I. (Estep Auditorium)

The guiding force/el jefe for all these years has been poet Professor Ken Hada, who back in 2016 made the trip to read here in the great Northeast. As he welcomed us back today to Ada & ECU he began to tear up, & he may not have been the only one.



The first reader of the event was Joey Brown who I’ve heard a number of times here before, & have gotten to hang out with her at lunches & the after-reading events. She teaches at Missouri Southern State University. Her newest book is Feral Love Poems (Hungry Buzzard Pres). The poems she read were mostly about returning to small towns in Oklahoma where she grew up, with titles like “All of the Places You Will Ever Live,” “You Can’t Get There from Here,” & “The Insider Outsider.” Ken Hada had asked her to read “Explaining Here to My Mother-in-Law” (who is from the East Coast), which I definitely remember hearing her read here before, & glad to hear it again.


Since this is a “Creative Writing Festival” all genres & styles are thrown into the pot & dished out in various courses. Rilla Askew is another writer I have seen here before & always look forward to seeing her & hearing her work. She teaches writing at the University of Oklahoma, but has lived in Woodstock, NY, & is married to the New York City actor Paul Austin. She is the author of four novels, including Fire in Beulah about the Tulsa Race Massacre. Today she read a short story titled “Right,” set in 1972 about a 16-year old girl sent to live with family in Oklahoma, & the trauma of her self-induced abortion, a timely story particularly in Oklahoma.


A festival such as this with so many readers will inevitably have its cancellations. The third reader for the opening session was unable to be here, but in many ways we were fortunate because Mark Walling filled in. He is a familiar face at this festival since he is a Professor in the Department of English and Language at ECU & serves as the judge of fiction in the annual Darryl Fisher State High School Writing Contest (which you will hear more about later). He read a section from a novel-in-progress, this excerpt narrated by a 10-year old girl in the car with her parents, told in dialect, filled with local jargon & homespun expression, funny & poignant.


II. (Estep Auditorium)


As I just said, sometimes there are fill-ins (“pinch hitters,” if you will). I had planned to be here, & had been a read in the past, but didn’t submit work to read this year, then last week Ken called me & asked me if I could read in this session. Who would say no? I began & ended with a couple of poems from my past visits here, “Red Bud” & “Oklahoma Sunday.” Then from the thin chapbook Baseball Poems that I had published back in 2019 in conjunction with my reading here then. I also read a few others, including one of my “poem cards” “Easter Sunday 2020.” I always have a good time here.
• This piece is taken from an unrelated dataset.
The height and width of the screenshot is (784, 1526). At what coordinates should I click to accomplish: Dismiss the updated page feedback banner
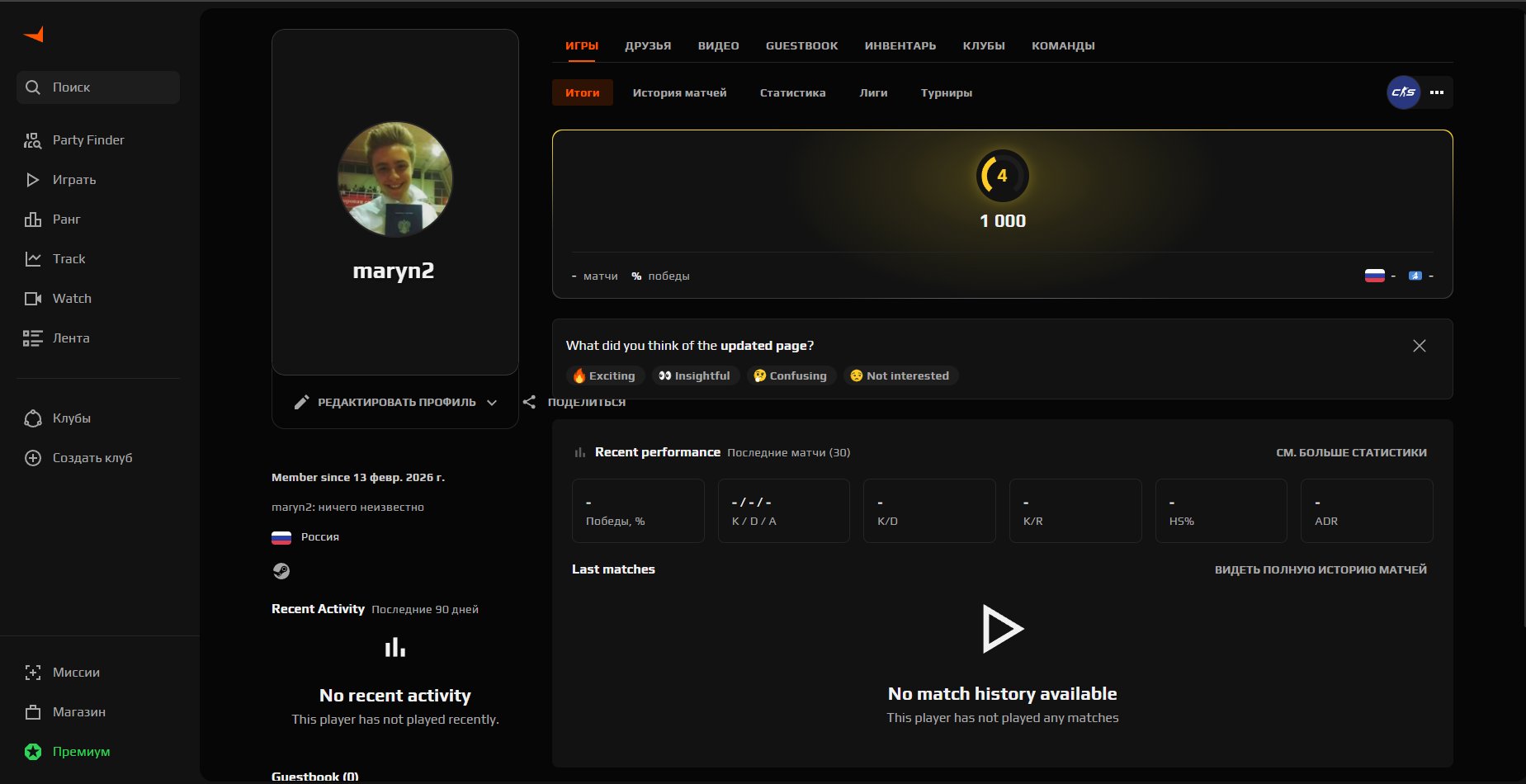pos(1419,346)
Chris Murphy read 2 pieces from his collection of flash fiction, Burning All the Time from the venerable Oklahoma-based Mongrel Empire Press. “Sister” a portrait of a girl running from her boy friend, & “Bill,” another portrait, but this more of a “happy-story.” He ended with a Ilya Kaminsky’s poem “We Lived Happily During the War” which has been getting a lot of traction since the Russian invasion of Ukraine.
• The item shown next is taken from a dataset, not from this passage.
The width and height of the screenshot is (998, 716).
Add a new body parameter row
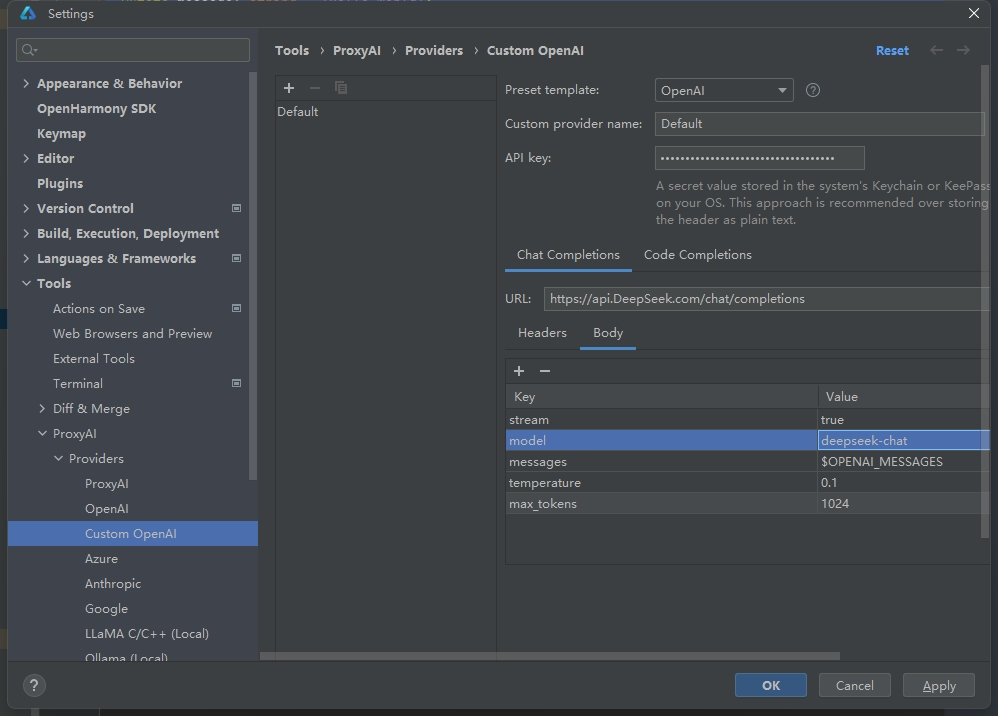pos(519,371)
Molly Sizer had been one of the readers here in 2019, which was her first time at Scissortail. She is a retired sociologist, & many of her pieces reflected this, beginning with “Fruits of Lorraine” about being at the Civil Rights Museum in Memphis, TN (in the Lorraine Motel where the Rev. Martin Luther King, Jr. was assassinated), & a triptych of sorts, “Creating Conspiracy,” “Controlling Conspiracy,” & “Charades.” She also read some poems from her time hiking in the Wichita Mountain Wildlife Refuge.


Lunch was in the Blue Moon Cafe in the North Hills Shopping Center, a local favorite (& mine too, particularly for the fried green tomatoes), at a big table of poets & writers, among Elvis kitsch & other 1950’s memorabilia.